Warum auch immer ich die Angst hatte – ich hatte sie und war erleichtert, sie nach seinem Tod nicht mehr haben zu müssen. Ich glaube nicht an ein Leben nach dem Tod, und was Andreas auf Erden nicht erfahren hatte, konnte er auch nicht im Himmel oder in der Hölle erfahren. Unsere Freundschaft lebte weiter, und während sie vor seinem Tod in unseren Gedanken und bei unseren Treffen lebte, lebte sie nach seinem Tod nur noch in meinen Gedanken, da aber angstfrei. Andreas’ Tod war beruhigend, nicht beunruhigend. Warum hätte ich von Andreas Abschied nehmen sollen?

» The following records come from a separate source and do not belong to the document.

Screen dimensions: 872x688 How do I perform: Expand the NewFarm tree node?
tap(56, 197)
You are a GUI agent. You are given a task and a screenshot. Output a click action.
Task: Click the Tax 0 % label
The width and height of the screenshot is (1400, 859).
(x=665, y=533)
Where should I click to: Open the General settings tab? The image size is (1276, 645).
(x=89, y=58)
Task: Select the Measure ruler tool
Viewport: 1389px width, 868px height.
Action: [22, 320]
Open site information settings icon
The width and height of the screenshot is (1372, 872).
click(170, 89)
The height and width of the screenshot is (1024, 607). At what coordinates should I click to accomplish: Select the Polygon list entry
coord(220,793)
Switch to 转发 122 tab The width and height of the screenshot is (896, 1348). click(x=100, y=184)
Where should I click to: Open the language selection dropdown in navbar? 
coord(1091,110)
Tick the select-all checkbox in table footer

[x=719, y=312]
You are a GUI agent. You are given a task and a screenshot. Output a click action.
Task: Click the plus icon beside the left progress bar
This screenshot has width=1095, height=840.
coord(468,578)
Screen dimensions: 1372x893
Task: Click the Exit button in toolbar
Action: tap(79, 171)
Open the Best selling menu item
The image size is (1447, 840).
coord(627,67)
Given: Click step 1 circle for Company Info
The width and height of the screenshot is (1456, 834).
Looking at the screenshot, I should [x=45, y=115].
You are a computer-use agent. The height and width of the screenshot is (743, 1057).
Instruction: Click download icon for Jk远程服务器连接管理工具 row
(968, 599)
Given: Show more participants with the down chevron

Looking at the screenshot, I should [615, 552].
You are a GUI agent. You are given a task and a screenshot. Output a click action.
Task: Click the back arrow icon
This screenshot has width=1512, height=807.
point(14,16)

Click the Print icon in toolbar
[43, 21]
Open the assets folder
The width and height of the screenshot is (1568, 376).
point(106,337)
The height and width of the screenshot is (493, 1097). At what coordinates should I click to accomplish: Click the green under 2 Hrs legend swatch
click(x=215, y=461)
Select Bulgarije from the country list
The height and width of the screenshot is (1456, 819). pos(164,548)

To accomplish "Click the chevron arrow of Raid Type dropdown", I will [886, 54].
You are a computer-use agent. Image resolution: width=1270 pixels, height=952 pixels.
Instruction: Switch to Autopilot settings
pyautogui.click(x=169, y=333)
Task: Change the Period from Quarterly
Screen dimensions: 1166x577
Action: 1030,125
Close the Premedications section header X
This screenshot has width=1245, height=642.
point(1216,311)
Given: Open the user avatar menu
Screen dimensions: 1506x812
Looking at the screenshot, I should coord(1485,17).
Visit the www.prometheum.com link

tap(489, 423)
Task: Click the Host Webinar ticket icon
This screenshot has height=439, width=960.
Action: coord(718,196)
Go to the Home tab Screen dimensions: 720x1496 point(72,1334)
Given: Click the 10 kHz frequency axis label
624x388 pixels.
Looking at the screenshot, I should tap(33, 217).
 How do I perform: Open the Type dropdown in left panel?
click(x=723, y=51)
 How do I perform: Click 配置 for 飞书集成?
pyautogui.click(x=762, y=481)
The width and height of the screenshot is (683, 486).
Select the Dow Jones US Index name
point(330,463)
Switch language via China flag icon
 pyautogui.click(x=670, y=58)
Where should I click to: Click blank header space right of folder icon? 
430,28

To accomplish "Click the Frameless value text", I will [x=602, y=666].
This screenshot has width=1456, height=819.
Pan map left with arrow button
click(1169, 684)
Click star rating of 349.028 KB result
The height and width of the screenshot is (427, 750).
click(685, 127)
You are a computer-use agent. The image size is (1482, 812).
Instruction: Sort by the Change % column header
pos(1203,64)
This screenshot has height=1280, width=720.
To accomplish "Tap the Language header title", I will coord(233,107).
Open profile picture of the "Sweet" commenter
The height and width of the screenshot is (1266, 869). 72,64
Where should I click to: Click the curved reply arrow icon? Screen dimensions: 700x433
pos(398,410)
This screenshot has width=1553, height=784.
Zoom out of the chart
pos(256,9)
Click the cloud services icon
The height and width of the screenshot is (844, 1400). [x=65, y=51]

Nein, unsere Freundschaft lebte nicht nur in meinen Gedanken weiter. Ich habe Andreas’ Tochter Lena bald nach der Geburt kennengelernt, habe sie groß werden gesehen und habe sie gemocht. Wenn ich nach dem frühen Tod seiner Frau Paula bei Andreas, Lena und Thomas zu Besuch war und wenn er von Bayern nach Berlin zu Besuch kam, gehörte sie, die hiergeblieben war, immer dazu. Andreas und ich machten einen Spaziergang und aßen danach mit ihr zu Abend, oder wir machten den Spaziergang mit ihr und blieben danach zu zweit. Nach Andreas’ Tod haben Lena und ich uns manchmal zum Abendessen oder für ein Konzert oder auf einen Spaziergang verabredet; zuerst war ich’s, der sie anrief, aber bald rief auch sie mich an. Und wenn wir zusammen waren, war Andreas immer ein bisschen dabei und lebte unsere Freundschaft. Angstfrei, unschuldig, behütet.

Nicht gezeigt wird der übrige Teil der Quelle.